誰が本物の「ビッグ・ブラザー」なのか――意図的誤読で覆い隠される共産主義独裁の正体
オーウェル『一九八四年』は本来、スターリン独裁下のソ連を描いた強烈な共産主義批判である。
それをトランプ政権や安倍政権批判に転用するメディアの誤読は、現代の本物の「ビッグ・ブラザー」から批判の目を逸らすための操作に他ならない。
2017-03-05
以下は前章の続きである。
言うまでもないことだが、オーウェルが描いたのは一般的な全体主義社会ではない。
風刺の対象としたのは、スターリン独裁時代のソ連の姿であり、強烈な共産主義批判の作品でもある。
それを、共産主義と対極にあるトランプ政権や安倍政権を批判する道具にするのは、どう考えても無理がある。
一時期まで、一部のメディアは、安倍晋三首相をヒトラーに重ね合わせ、国民の恐怖心と嫌悪感を煽ろうとした。
そして今度は、トランプ大統領との親密ぶりと結びつけ、両者はビッグ・ブラザーだと批判しようとしているらしい。
しかし、それも変な話で、我が国の周囲には、本物のビッグ・ブラザーが存在する。
オーウェルが描いた通りの、共産主義の独裁者だ。
このビッグ・ブラザーは、国民を徹底的に監視し、異論を許さない。
逆らえば、身内であっても、処刑や暗殺の対象になる。
粛清された者は、初めからこの世に存在しないものとされ、歴史の改竄は日常的だ。
これこそが、本物の全体主義社会であり、オーウェルが描いたのは、その恐怖である。
それを、日米の指導者や現状を批判する道具とするのは、的外れであり、フェイク・ニュース以外の何物でもない。
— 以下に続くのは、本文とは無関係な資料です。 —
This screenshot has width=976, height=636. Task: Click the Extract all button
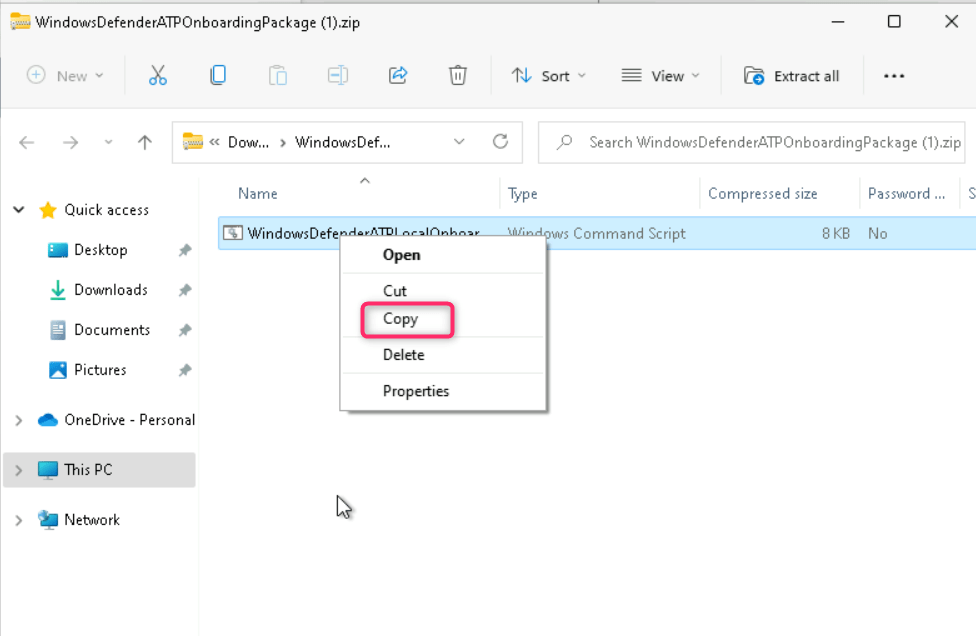coord(792,76)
だが、穿った見方をすれば、現代の本物のビッグ・ブラザーと、その手法に、批判の目が向かないようにしているのではないか。
同じことは、まさに一九八四年、昭和五十九年当時にも見られた。
ソ連が健在であったにもかかわらず、『一九八四年』は、自由社会の管理社会の到来を予想し、批判したものとされ、訳者も銀行のATMの監視カメラを問題にしていた。
意図的な誤読だが、肝心のソ連批判、共産主義批判という理解は、メディアでは圧倒的に少数だった。
朝日の記事は、版元の担当編集者の、「七十年近く前に出た本が、リアリティーを持って読めてしまう現状だということで、複雑ですよね」という話で結ばれている。
読者をミスリードする姿勢に、複雑ですよね、と言いたくなる。